On September 30, Subaru Corporation officially ended the sale and production of its generators, general-purpose engines, and other industrial products. The company has been making engines for use in such products as snowmobiles, agricultural equipment, and all-terrain vehicles, as well as generators and pumps, since 1951, when it first started producing the 540-cc M6 engine. But in the past few years, Subaru has made it known that it plans to focus more on its automotive business.
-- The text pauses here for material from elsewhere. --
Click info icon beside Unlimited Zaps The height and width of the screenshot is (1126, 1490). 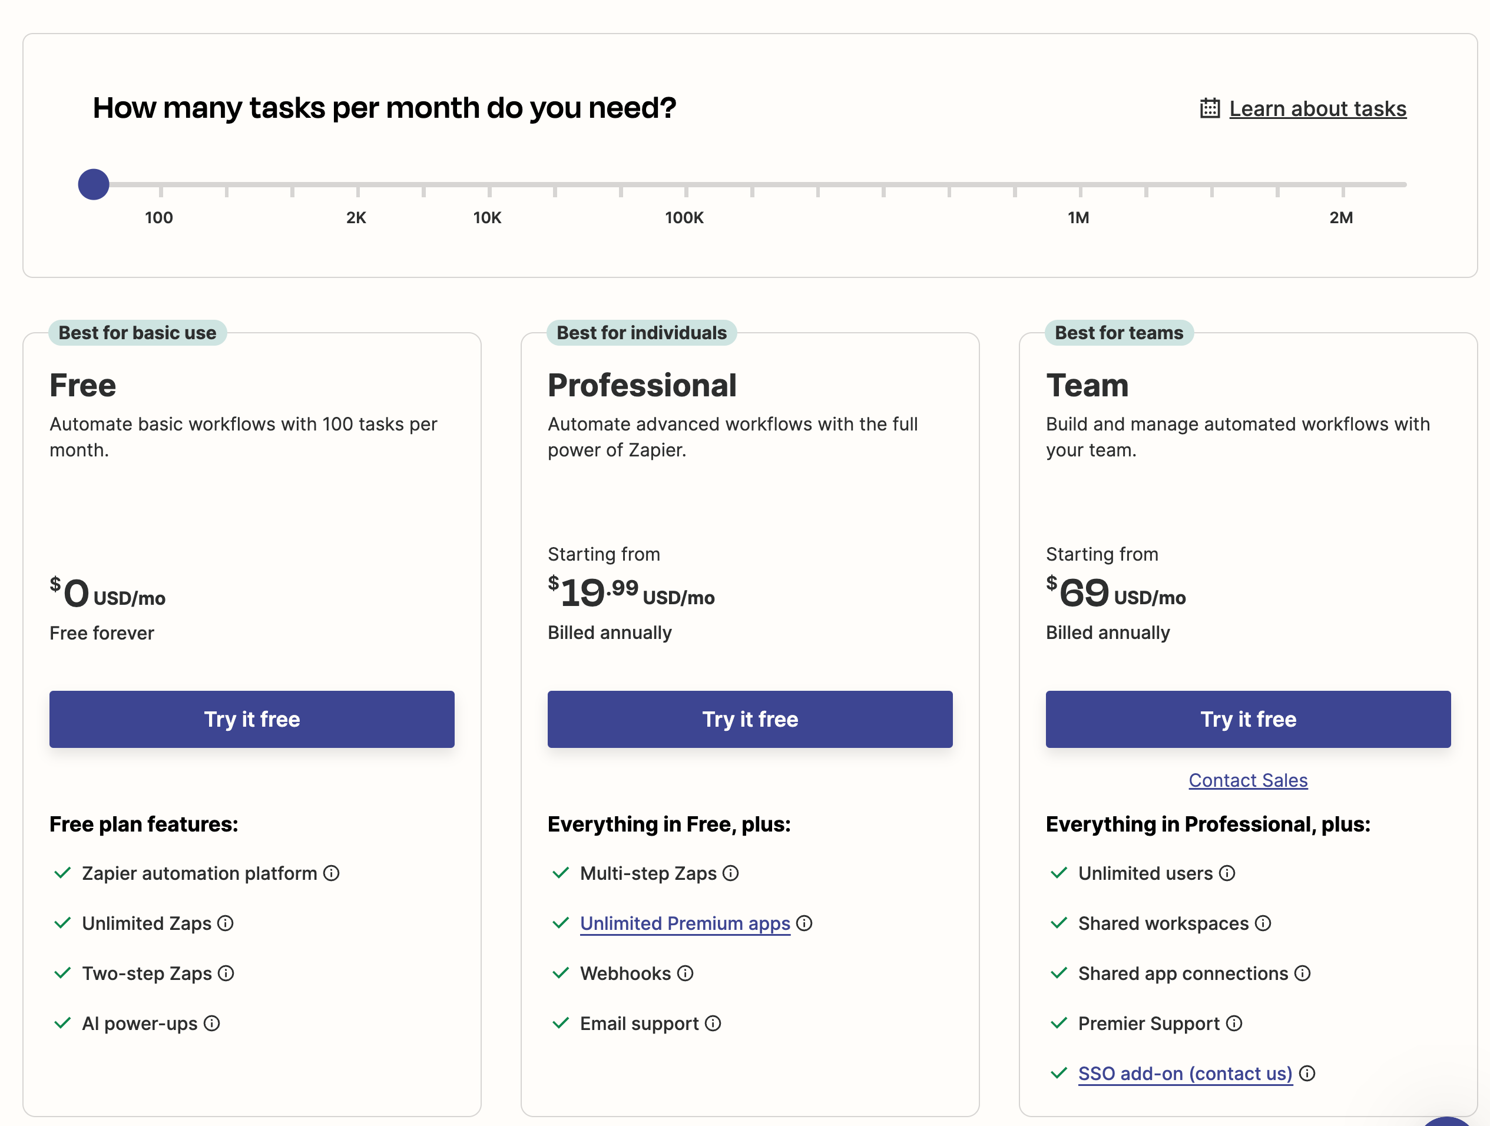[226, 923]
In May 2014, the global company—then known as Fuji Heavy Industries (FHI)—said enhancing the Subaru brand was one of its primary goals, with investments slated for automotive engineering and product development. Two years later, the company changed its name to Subaru Corporation. Then, last November, the company announced it would be closing its industrial division. The company said ongoing, after-sales service will still be provided by its Industrial Products affiliate.

The word “Subaru” in Japanese means “unite.” Its logo of bright-blue stars is based on the Taurus constellation, the stars of which were called the Pleiades in Greek mythology and said to represent Atlas’s daughters. For the Japanese company, it signifies the original cooperative of five companies that formed FHI in 1953, plus FHI itself, which officially merged those five companies in 1955.

In the United States, Subaru is still a relatively small automotive brand, but the company has been on a successful tear of late. Americans bought a record number of its vehicles for an eighth consecutive year in 2016, and the company is on pace for another record year in 2017.